I have setup several functions in my .bashrc file. I would like to just display the actual code of the function and not execute it, to quickly refer to something.

Is there any way, we could see the function definition?

4 Answers 4


The declare builtin's -f option does that:

bash-4.2$ declare -f apropos1
apropos1 () 
    apropos "$@" | grep ' (1.*) '

I use type for that purpose, it is shorter to type ;)

bash-4.2$ type apropos1
apropos1 is a function
apropos1 () 
    apropos "$@" | grep ' (1.*) '
  • In Ubuntu 18.04, type outputs: <function> is a shell function from <location>, and not the content.
    – Timo
    Apr 7, 2020 at 4:54
  • 1
    @Timo, are you sure that is Bash? Sounds like Zsh behavior.
    – manatwork
    Apr 7, 2020 at 9:03
  • thanks for the hint, here is the solution.
    – Timo
    Apr 8, 2020 at 5:07

You can use the type command to do this.

type yourfunc will print the function to STDOUT. As man type says,

The type utility shall indicate how each argument would be interpreted if used as a command name.
  • 3
    man type? Shell builtins usually have no man page on my system.
    – manatwork
    Dec 27, 2012 at 8:41
  • I have updated my answer with a link. The system I use is Arch Linux.
    – jasonwryan
    Dec 27, 2012 at 8:55
  • 1
    Thank you. Seems the man-pages package contains much more on Arch.
    – manatwork
    Dec 27, 2012 at 9:05
  • No problem: as it is one of the POSIX man pages, I thought it would be widely distributed...
    – jasonwryan
    Dec 27, 2012 at 9:10
  • 5
    help type shows the Bash-specific information.
    – l0b0
    Dec 27, 2012 at 12:25

for builtin commands' info use:

help [-s|-d] COMMAND1 COMMAND2 ....

for example:

help help alias

For info about all of them type, for example:

help -s '' 

type works if you declared your function in the shell but which works even if you sourced the function from another file.

  • That's not true. type works fine no matter where you've sourced the function from. Try printf 'foo(){ echo "hi"; }\n' > file; . file; type foo.

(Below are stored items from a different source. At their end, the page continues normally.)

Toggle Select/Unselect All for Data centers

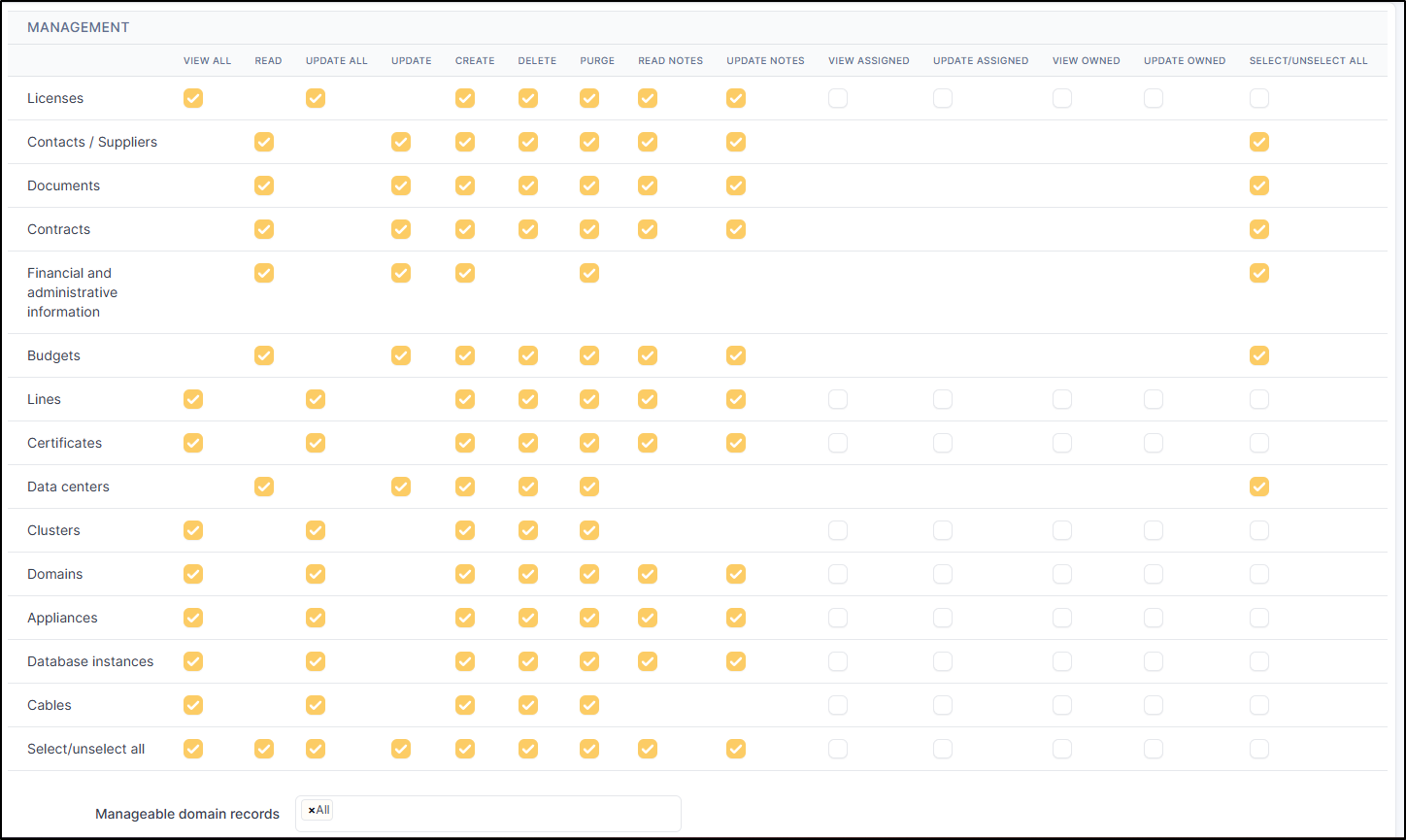point(1259,487)
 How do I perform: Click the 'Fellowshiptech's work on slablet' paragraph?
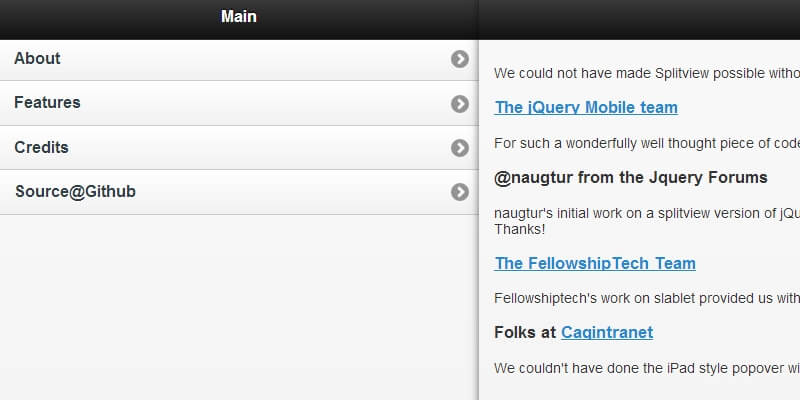[x=647, y=297]
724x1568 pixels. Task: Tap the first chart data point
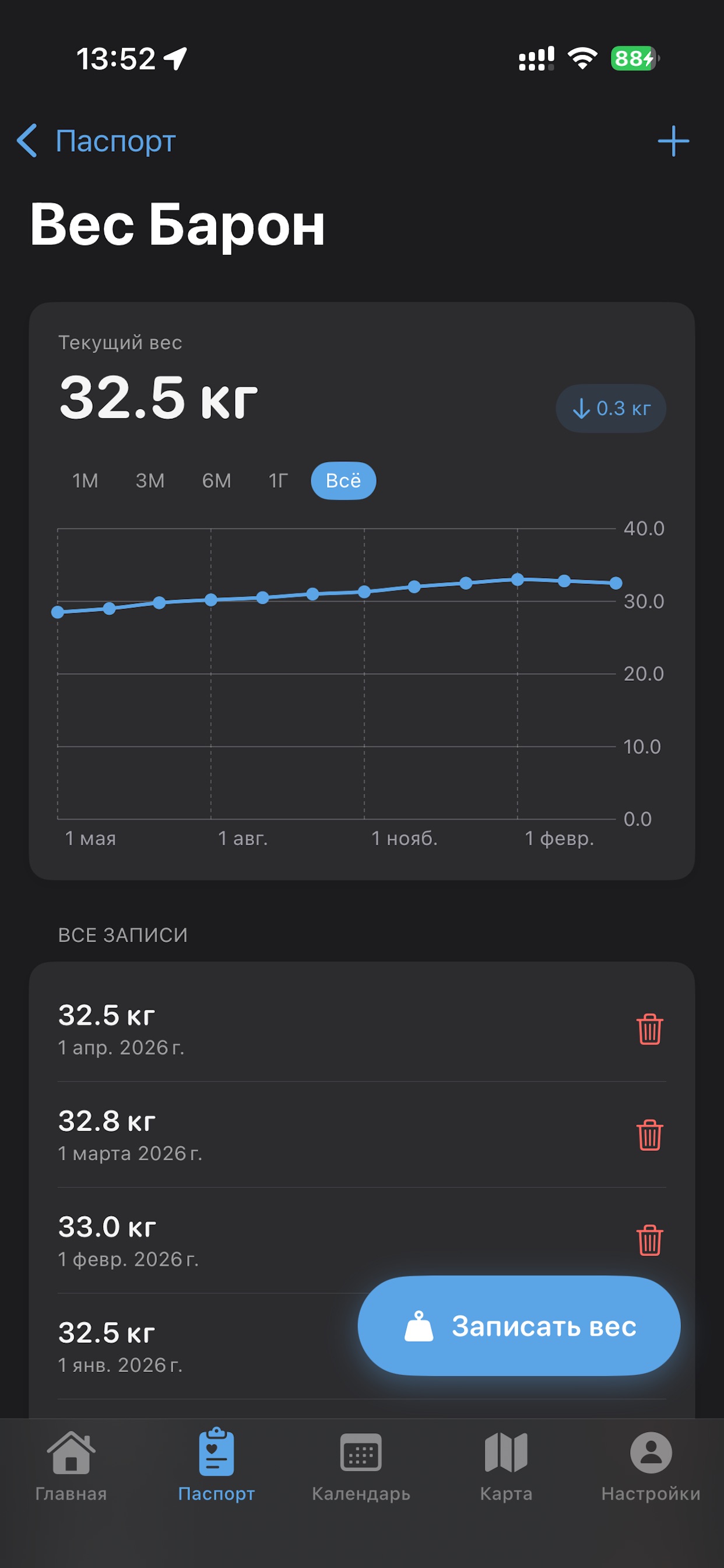coord(58,612)
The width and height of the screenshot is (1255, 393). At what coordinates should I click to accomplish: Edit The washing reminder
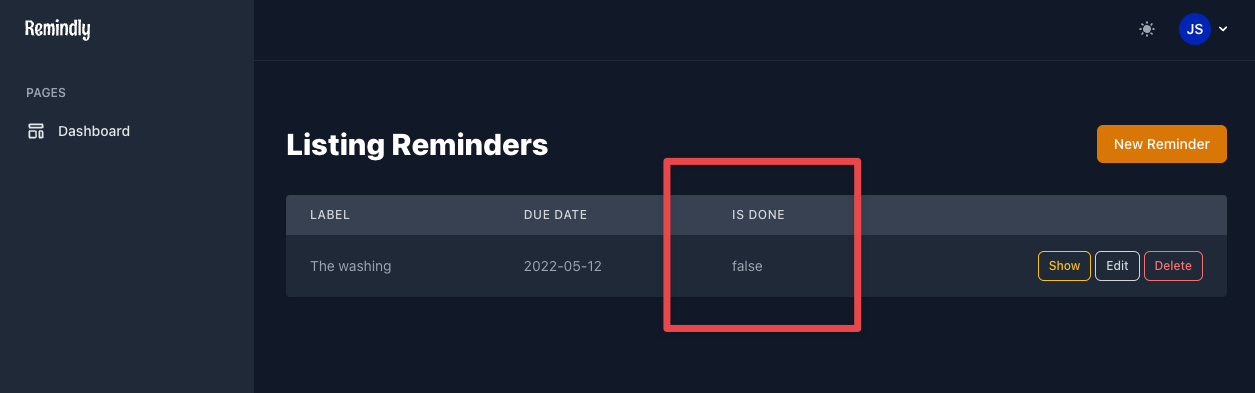point(1117,266)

Actually, which doesn't work with functions at all, it only finds commands in your PATH. See Why not use "which"? What to use then?
    – terdon
    Nov 2, 2022 at 9:54
  • @terdon, depends on the implementation of which, GNU which can be configured to dump function definitions (as you'll see at the Q&A you're linking to) Nov 2, 2022 at 10:27
  • @StéphaneChazelas even there, you would need something like declare -f | which --read-functions --tty-only $functionName and it still makes no difference whether the function was defined in the current shell or sourced from a file.